MLB

Woman uses cat’s Instagram to accuse MLB pitcher of domestic violence

Major League Baseball has opened a domestic violence probe into free agent pitcher Sam Dyson after two cryptic posts on Instagram by his ex-girlfriend, including one on her cat’s account, written from the animal’s perspective, a report said Tuesday.

Alexis Blackburn wrote as her black cat Snuckles on its Instagram account, about someone smashing the animal’s play box while it was still inside it, The Athletic, a subscription-based sports website, reported.

“Someone I trusted with my safety, protection, and love did the unthinkable while I was inside the box,” the caption posted Tuesday reads.

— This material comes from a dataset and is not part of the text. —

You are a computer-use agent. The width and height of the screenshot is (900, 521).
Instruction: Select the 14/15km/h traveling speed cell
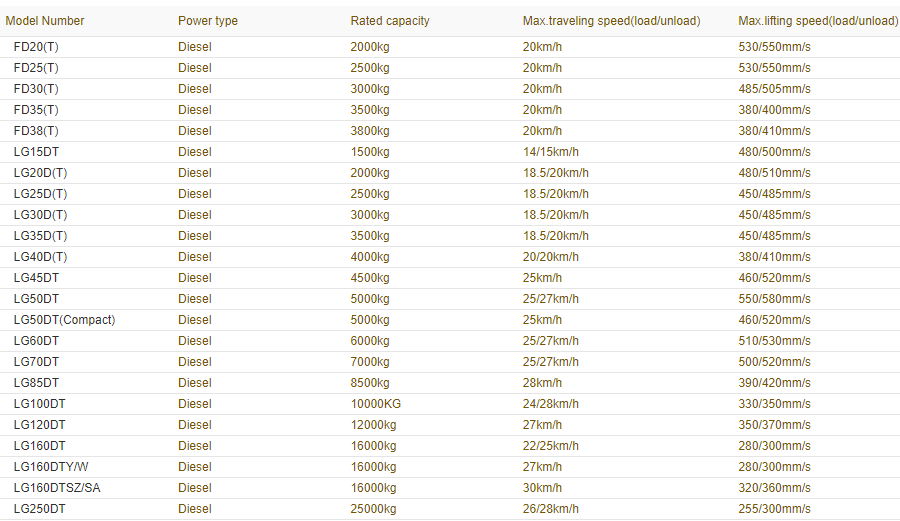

“Mom has put up with a lot and some people won’t believe her and that’s okay,” reads the caption.

The caption accompanies a picture of Snuckles sitting atop a Halloween-themed box and an image of the same box smashed to bits.

More than 5,000 people follow the cat on Instagram and all of the captions are written in its voice.

The cat described “Mom” moving him out of her home and into “Grandma’s” house, where it’s “safe.”

There, “I don’t have to worry about getting hurt because of anger or control.”

“I don’t have to be scared of yelling and things being hurled at mom and me.”

One her personal account — and in her own voice — Blackburn, referenced being “bullied” by an unnamed person.

“I’ve allowed my physical health, my emotional health, and my mental health to diminish to nothing,” she posted.

“I’ve allowed myself to ignore red flags and bad in people because I loved them.”

A source confirmed to the website that Blackburn was writing about Dyson, a 31-year-old pitcher with the Minnesota Twins.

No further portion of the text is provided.